The 68-page draft solicitation includes some examples of the kinds of products and services FBI offices will be looking to buy from each function area.

Officials have also made tweaks on the number of potential awards. Originally, the agency planned to award 15 to 22 spots on each of the six tracks, for a total of between 90 and 132 awards. Officials also expected to include 10 to 15 large businesses and five to seven small businesses on each track.

That framework has been abandoned entirely in the new RFQ. Instead of offering multiple slots per function area, the FBI is now considering two tracks based on business size. Officials intend to award 20 spots on the large business track and make 10 awards on the small business track.

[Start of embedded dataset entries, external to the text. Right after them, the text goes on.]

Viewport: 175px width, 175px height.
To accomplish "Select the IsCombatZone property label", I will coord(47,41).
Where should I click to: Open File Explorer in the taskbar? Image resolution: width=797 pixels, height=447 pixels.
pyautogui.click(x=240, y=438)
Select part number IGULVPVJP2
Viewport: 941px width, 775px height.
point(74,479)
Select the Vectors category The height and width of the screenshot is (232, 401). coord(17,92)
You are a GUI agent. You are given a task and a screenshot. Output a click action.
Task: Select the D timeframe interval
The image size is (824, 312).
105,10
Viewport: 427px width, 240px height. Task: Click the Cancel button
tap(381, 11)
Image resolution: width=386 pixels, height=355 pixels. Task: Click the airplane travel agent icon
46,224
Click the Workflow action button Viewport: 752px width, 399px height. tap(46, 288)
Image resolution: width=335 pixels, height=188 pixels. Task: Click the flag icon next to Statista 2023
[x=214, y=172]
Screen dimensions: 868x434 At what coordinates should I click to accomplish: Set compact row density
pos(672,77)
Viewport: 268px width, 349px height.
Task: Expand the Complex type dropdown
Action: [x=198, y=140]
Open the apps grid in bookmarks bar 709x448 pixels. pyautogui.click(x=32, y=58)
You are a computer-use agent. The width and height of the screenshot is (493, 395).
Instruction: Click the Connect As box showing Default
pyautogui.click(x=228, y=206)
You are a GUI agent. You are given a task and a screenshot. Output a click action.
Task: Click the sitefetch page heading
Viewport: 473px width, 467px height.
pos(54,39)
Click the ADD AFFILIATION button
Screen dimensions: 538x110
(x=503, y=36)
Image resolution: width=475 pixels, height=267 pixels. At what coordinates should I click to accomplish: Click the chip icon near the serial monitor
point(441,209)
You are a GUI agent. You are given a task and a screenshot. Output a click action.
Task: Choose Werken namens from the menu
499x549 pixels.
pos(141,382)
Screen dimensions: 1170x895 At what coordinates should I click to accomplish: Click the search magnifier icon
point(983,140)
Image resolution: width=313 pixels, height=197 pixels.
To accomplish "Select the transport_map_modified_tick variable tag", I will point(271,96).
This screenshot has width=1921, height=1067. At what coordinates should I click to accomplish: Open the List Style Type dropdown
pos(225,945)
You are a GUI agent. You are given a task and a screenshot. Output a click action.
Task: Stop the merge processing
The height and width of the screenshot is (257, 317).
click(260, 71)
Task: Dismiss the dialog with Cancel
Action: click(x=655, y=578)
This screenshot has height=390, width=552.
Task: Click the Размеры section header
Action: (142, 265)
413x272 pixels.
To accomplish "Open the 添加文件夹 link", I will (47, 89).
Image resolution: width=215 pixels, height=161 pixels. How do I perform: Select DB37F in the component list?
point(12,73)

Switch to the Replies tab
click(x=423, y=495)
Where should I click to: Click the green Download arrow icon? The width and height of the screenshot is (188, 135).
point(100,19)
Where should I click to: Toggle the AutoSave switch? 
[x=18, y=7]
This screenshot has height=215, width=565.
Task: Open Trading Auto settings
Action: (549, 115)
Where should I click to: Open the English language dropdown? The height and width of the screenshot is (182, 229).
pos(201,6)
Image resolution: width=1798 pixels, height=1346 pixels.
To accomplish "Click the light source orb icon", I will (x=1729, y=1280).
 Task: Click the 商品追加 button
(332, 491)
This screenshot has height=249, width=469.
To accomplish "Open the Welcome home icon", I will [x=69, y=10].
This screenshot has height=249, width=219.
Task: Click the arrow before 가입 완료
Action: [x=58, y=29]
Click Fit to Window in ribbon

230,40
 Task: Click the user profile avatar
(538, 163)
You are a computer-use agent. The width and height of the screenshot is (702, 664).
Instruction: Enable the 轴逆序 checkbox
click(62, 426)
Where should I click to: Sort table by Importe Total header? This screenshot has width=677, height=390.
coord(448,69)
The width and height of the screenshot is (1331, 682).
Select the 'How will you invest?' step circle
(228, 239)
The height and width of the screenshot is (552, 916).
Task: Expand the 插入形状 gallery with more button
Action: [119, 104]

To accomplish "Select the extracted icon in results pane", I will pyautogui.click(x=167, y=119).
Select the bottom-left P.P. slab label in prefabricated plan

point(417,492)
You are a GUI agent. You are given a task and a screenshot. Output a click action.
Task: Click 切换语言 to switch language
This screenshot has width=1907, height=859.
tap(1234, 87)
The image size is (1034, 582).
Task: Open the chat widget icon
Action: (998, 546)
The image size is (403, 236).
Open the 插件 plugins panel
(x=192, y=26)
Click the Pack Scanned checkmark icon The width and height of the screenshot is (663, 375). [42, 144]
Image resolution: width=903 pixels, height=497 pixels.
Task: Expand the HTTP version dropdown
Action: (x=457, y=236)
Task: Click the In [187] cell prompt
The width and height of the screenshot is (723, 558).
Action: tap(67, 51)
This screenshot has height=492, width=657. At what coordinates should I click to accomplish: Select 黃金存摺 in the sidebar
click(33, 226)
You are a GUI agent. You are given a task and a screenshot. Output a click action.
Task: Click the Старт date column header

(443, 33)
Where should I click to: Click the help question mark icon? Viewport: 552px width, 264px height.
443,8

Those awards will be made from the pool of vendors that already have spots on GSA’s IT Schedule 70. Specifically, contracting officials are looking at seven special item numbers, or SINs, on Schedule 70:

  • Cloud and Cloud-Related IT Professional Services (132-40)
  • Continuous Diagnostics and Mitigation Tools (132-44)
  • Information Technology Professional Services (132-51)
  • Wireless Mobility Solutions (132-53)
  • Identity and Access Management Professional Services (132-60F)
  • Public Key Infrastructure Shared Services Providers Program (132-61)
  • Homeland Security Presidential Directive 12 Products and Services Components (132-62)

Individual task orders will have their own periods of performance, but the master BPA will have a one-year base period with four one-year options.

If the current schedule holds, bids will be due by noon July 1. Awards are expected in the first quarter of fiscal 2020.

Questions on the draft RFQ are due by noon May 13. FBI officials will be holding vendor days June 4 and 5 in Jacksonville, Florida.